⚽ CRUZEIRO SAF E MODELOS DE GESTÃO

CRUZEIRO SAF E MODELOS DE GESTÃO

Estudando sobre os modelos de gestão e suas características dentro do futebol brasileiro e mundial nos últimos anos, pude perceber que alguns clubes conseguiram chegar próximo do que se pode considerar como ideal, dentro daquilo que é possível, por conta dos inevitáveis e inúmeros fatores externos, muito comuns, principalmente no caso do futebol brasileiro mais especificamente.

Acostumados que estamos, desde sempre, ao domínio onipotente da esfera política em detrimento das esferas técnica e da gestão propriamente dita, a percepção é de que o advento das SAFs parece estar fadado, cedo ou tarde, se não a botar um ponto final, pelo menos a diminuir drasticamente essa cultura atrasada, muitas vezes nefasta e lesiva aos clubes.

No Cruzeiro SAF, Ronaldo se cercou de gente realmente capacitada e, junto com seu fiel escudeiro, Paulo André, pessoa que desde os tempos de atleta já se mostrava antenado e sedento por conhecimento, vai trilhando um caminho bem “pés no chão”, mas com toda “cara e cheiro” de sucesso! Paulo André fez curso de gestão esportiva na PUC-MG e teve participação ativa em fases recentes da gestão do Athletico PR, onde aprendeu e também ajudou a consolidar o ousado modelo do clube paranaense, na minha opinião dos mais modernos do país já de longa data, com sua cultura interna de ousadia e até mesmo de rebeldia, que não se conforma com o “mais do mesmo” dessa mediocridade viciosa reinante no futebol brasileiro. Muito do que se faz hoje no Cruzeiro é inspirado no que PA vivenciou no CAP.
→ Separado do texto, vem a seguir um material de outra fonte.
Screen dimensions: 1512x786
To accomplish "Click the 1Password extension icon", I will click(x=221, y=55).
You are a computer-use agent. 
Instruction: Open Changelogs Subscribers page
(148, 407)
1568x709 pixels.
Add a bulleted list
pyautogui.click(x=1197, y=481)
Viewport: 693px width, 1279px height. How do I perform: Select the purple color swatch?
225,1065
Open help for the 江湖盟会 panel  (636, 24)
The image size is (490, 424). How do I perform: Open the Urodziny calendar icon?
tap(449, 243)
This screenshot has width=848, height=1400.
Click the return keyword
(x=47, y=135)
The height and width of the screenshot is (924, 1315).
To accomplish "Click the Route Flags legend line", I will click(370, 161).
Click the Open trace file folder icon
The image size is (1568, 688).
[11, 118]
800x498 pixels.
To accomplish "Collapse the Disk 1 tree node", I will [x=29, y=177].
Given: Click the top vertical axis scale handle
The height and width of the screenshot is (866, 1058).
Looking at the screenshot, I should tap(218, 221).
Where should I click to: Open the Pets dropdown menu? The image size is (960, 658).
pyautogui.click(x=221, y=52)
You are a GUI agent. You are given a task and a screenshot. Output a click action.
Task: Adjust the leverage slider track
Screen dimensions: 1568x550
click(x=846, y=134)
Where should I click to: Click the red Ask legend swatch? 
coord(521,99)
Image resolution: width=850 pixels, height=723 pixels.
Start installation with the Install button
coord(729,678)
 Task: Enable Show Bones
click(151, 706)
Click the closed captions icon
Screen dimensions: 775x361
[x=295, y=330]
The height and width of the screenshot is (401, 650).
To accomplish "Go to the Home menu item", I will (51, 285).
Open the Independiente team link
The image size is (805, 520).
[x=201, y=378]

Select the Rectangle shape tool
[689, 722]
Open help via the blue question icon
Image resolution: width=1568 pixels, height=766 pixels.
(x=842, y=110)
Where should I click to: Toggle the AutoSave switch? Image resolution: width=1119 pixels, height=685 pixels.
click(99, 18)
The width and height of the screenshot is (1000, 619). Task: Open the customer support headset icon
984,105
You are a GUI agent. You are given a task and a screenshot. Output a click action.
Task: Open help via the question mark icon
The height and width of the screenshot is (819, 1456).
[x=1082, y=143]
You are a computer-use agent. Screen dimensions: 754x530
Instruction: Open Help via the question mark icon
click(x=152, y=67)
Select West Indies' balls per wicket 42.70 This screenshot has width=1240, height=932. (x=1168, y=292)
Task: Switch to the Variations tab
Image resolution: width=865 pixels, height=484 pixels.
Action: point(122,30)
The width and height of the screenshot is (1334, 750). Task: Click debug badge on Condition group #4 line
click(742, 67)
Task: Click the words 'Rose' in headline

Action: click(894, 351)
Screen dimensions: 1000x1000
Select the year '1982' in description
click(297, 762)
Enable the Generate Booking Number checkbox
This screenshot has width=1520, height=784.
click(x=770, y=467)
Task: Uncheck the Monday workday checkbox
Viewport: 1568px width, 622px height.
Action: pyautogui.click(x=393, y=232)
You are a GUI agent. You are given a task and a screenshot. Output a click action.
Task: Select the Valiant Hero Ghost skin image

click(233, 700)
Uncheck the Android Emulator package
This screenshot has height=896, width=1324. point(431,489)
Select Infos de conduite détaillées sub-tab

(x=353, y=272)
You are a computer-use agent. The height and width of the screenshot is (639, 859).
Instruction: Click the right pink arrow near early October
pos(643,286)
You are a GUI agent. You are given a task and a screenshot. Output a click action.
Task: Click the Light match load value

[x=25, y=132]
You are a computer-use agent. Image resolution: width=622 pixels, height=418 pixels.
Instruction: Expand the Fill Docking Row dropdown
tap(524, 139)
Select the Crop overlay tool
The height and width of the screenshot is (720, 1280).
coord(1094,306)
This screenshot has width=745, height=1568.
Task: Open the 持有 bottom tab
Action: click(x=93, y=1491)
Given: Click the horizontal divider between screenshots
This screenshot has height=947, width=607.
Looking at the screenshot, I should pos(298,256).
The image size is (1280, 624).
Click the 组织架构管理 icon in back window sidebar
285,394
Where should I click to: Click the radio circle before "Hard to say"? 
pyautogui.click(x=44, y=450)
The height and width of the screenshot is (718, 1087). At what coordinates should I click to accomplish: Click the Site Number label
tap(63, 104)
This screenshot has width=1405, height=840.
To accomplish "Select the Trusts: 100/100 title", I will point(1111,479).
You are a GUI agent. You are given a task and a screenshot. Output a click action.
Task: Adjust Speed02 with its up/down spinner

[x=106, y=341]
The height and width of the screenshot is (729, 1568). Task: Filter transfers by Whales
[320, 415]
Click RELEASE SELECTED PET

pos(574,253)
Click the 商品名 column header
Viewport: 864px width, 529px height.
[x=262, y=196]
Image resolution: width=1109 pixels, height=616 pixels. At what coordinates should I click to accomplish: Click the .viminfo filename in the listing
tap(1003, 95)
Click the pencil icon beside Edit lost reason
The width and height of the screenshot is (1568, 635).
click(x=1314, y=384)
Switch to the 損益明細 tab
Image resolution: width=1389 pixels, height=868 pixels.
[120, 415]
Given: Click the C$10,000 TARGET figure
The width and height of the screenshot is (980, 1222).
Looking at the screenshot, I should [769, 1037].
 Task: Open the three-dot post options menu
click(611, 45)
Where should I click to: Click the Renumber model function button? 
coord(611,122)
Convicto estou, de que existe um trinômio que embasa uma gestão de futebol eficiente, que seriam as gestões de excelência na área do RH, na área FINANCEIRA e na área TÉCNICA. Isto deveria ser entendido como um “bê-a-bá” de gestão do futebol, nível “Massinha Elementar II”! Já o nível “Massinha Elementar I”, seria simplesmente gastar menos do que arrecada! Existe também uma regra informal que preconiza que, uma gestão saudável, deve operar dentro do limite de se gastar no máximo 70% de suas receitas totais com o futebol. 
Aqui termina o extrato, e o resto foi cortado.